5

I want to use an ICU system-insensitive sorting collation, to avoid sorting differences between postgres11-on-mac vs postgres11-on-Ubuntu. My first test was to dump out my existing Collate=en_US.UTF-8 and pg_restore them into a db created with Collate=en-US-x-icu

Create Database doc has this to say:

To create a database music with a different locale:

CREATE DATABASE music LC_COLLATE 'sv_SE.utf8' LC_CTYPE 'sv_SE.utf8' TEMPLATE template0;

I seem to have the required icu locales already:

select collname, collprovider from pg_collation where collname like 'en_US%';

        collname        | collprovider
------------------------+--------------
 en_US.UTF-8            | c
 en_US                  | c
 en_US.ISO8859-15       | c
 en_US.ISO8859-1        | c
 en_US                  | c
 en_US                  | c
 en-US-x-icu            | i 
 en-US-u-va-posix-x-icu | i 
(8 rows)

But no luck when creating a database with either icu locales.

CREATE DATABASE test LC_COLLATE = 'en-US-x-icu' TEMPLATE template0;
ksysdb=# CREATE DATABASE test LC_COLLATE = 'en-US-x-icu' TEMPLATE template0;
ERROR:  invalid locale name: "en-US-x-icu"

I can use LC_COLLATE with other locales:

The LC_COLLATE clause does seem to come with some strings attached, such as watching your encoding and specifying an appropriate template.
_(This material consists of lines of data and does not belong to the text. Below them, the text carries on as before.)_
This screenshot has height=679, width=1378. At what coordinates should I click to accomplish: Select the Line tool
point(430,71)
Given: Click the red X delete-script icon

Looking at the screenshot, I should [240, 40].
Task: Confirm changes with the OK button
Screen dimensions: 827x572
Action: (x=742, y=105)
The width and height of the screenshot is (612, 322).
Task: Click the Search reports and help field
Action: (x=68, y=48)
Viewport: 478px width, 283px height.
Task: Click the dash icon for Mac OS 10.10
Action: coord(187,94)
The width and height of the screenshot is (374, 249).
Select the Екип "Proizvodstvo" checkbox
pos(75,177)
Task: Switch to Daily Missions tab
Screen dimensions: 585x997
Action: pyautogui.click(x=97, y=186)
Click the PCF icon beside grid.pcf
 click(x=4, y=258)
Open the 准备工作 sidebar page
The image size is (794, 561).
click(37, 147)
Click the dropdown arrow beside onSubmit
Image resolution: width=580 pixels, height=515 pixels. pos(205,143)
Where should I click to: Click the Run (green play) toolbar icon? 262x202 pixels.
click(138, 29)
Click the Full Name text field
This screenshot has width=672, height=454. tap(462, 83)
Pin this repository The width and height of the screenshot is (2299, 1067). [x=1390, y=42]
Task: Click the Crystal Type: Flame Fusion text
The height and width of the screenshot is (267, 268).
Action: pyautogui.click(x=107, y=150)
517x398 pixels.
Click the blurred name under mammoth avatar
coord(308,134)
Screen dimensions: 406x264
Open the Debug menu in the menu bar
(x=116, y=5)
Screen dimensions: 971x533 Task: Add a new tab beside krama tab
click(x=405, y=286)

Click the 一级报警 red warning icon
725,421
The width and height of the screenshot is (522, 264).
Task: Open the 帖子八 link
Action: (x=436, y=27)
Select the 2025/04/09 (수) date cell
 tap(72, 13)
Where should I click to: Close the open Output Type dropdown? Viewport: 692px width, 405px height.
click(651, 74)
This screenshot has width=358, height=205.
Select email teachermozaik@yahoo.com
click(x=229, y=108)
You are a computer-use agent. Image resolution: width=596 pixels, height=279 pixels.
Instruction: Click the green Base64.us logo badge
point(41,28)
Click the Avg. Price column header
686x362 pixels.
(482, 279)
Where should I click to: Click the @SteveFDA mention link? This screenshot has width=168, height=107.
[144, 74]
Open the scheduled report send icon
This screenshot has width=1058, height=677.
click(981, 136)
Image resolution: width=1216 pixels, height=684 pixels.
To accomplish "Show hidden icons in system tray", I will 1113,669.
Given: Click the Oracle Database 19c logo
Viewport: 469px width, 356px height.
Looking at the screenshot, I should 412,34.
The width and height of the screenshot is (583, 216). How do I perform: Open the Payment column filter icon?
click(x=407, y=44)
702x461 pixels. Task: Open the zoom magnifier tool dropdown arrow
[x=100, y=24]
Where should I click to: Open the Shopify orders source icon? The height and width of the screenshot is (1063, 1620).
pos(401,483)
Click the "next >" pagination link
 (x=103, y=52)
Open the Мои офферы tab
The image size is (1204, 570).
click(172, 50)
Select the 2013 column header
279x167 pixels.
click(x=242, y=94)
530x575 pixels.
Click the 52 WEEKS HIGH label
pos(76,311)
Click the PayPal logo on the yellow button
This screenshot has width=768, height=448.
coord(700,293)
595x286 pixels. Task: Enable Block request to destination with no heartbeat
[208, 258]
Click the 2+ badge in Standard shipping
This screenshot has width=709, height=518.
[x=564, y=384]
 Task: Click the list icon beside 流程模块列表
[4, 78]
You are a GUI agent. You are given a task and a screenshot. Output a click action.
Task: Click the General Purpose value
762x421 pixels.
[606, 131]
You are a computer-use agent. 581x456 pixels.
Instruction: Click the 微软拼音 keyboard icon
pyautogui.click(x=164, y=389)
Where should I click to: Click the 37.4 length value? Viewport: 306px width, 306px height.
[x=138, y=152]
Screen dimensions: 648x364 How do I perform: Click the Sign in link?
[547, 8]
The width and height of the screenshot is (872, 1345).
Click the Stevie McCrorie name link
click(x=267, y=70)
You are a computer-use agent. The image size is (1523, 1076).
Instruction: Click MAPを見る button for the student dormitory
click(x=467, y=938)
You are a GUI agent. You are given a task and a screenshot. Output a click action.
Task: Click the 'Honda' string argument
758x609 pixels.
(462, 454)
But it seems to give error hints w non-ICU locales.

This works, for example: CREATE DATABASE test LC_COLLATE = 'en_US' TEMPLATE template0;

and this one gives a helpful user message:

ksysdb=# CREATE DATABASE test LC_COLLATE = 'en_US.ISO8859-15' TEMPLATE template0;
ERROR:  encoding "UTF8" does not match locale "en_US.ISO8859-15"
DETAIL:  The chosen LC_COLLATE setting requires encoding "LATIN9".

Note: a related question, PostgreSQL 10 on Linux - LC_COLLATE locale en_US.utf-8 not valid, doesn't seem all that relevant, as the answer talks about generating an OS-level locale to fix the issue. While the ICU locales, as far as I understand, are expressly intended to be separated from the underlying OS.

cachius
  • 1,743
  • 1
  • 8
  • 21
JL Peyret
  • 10,917
  • 2
  • 54
  • 73
  • 1
    Currently you can't use ICU locales as the default locale –  Apr 05 '20 at 20:15
  • so.... specify it via ALTER COLUMN only? or at CREATE TABLE time? And is this also true on postgresql12, even though the question is for 11 right now? – JL Peyret Apr 05 '20 at 20:16
  • Yes, that's correct –  Apr 05 '20 at 20:16
  • 1
    if you write it up and link to some postgresql doc, so that people can see when/if the restriction is lifted, I'll accept. – JL Peyret Apr 05 '20 at 20:17
  • 1
    The only documentation is the source: `check_locale` in `src/backend/utils/adt/pg_locale.c` uses `setlocale` to check if the locale name is valid. That is a C library function, consequently it will only work with C library collations. – Laurenz Albe Apr 06 '20 at 06:40
  • This seems to be a feature of the commercial 'EDB Postgres Advanced Server'. It seems you can set default ICU collations per database like `CREATE DATABASE collation_db TEMPLATE template0 ENCODING 'UTF8' ICU_SHORT_FORM = 'AN_CU_EX_NX_LROOT';` and even per cluster via `initdb --icu-short-form`. Nice examples in the [old docs](https://www.enterprisedb.com/edb-docs/d/edb-postgres-advanced-server/user-guides/user-guide/9.6/EDB_Postgres_Advanced_Server_Guide.1.24.html#pID0E0TCD0HA). – cachius Nov 26 '20 at 16:04
  • Over at https://stackoverflow.com/questions/59168841 a nice conversion script is given to convert all text columns to icu collations. – cachius Nov 26 '20 at 16:09
  • Is this still true for version 15? – dipold Feb 16 '23 at 16:33

1 Answers1

1

This is possible from PostgreSQL v15 on:

CREATE DATABASE test
   LOCALE_PROVIDER icu
   ICU_LOCALE "en-US"
   LOCALE "en_US.utf8"
   TEMPLATE template0;

You still need to provide the libc locale, but the ICU library is used for collations.

From PostgreSQL v16 on, ICU will be the default locale.

Laurenz Albe
  • 209,280
  • 17
  • 206
  • 263